_EXERCISE PROMPT:_ Every line that includes the word "column" needs to be copied from the listing.

_STUDY MATERIAL:_

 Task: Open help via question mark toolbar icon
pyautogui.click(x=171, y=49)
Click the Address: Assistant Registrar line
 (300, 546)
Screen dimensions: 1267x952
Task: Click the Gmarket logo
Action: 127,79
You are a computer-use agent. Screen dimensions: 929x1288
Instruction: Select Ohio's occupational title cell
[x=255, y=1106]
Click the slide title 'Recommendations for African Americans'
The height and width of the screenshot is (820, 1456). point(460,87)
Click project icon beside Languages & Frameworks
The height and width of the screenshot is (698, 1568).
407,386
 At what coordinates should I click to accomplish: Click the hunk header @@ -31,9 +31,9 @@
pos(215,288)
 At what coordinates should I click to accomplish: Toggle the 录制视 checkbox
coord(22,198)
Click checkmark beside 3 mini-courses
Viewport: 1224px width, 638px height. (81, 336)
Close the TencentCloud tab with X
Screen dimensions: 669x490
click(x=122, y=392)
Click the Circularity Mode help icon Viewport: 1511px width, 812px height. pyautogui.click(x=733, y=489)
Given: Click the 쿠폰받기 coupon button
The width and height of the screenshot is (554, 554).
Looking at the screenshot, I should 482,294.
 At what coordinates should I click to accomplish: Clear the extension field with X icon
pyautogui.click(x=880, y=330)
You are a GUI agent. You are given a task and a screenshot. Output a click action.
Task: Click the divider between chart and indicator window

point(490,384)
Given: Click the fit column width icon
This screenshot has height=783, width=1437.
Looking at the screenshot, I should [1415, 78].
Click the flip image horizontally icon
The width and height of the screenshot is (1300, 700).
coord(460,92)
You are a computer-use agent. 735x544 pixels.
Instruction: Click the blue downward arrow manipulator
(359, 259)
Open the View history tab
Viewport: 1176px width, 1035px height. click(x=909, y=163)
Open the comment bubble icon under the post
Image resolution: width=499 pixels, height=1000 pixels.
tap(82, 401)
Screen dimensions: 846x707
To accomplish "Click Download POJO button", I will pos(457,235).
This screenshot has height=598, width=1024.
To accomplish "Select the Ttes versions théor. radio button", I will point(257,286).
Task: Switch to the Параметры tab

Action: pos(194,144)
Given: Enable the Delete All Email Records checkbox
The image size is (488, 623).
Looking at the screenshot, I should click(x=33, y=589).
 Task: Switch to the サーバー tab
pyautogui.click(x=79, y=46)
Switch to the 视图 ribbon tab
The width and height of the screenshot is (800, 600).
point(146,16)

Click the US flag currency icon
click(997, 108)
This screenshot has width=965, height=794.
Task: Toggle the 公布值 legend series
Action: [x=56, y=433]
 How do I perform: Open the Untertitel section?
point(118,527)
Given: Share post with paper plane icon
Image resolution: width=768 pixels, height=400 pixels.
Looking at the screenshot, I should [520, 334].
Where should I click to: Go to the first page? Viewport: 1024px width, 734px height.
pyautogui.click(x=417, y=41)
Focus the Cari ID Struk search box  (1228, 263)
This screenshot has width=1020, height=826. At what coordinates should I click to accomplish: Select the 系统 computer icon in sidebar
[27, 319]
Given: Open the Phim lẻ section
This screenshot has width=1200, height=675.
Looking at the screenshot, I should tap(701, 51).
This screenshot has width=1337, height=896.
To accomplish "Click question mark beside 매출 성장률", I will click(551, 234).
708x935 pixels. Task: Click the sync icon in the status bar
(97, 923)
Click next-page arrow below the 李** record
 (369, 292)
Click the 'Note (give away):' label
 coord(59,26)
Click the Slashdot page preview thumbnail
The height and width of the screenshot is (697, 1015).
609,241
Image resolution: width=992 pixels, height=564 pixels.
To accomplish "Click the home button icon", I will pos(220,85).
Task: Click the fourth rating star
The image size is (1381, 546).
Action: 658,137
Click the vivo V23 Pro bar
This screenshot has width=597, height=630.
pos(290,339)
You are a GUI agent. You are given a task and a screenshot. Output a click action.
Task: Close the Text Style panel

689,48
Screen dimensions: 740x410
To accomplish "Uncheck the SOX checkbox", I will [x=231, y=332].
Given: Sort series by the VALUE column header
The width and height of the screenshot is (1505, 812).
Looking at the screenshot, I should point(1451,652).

_SOLUTION TO THE EXERCISE:_
Given: Click the fit column width icon
Given: Sort series by the VALUE column header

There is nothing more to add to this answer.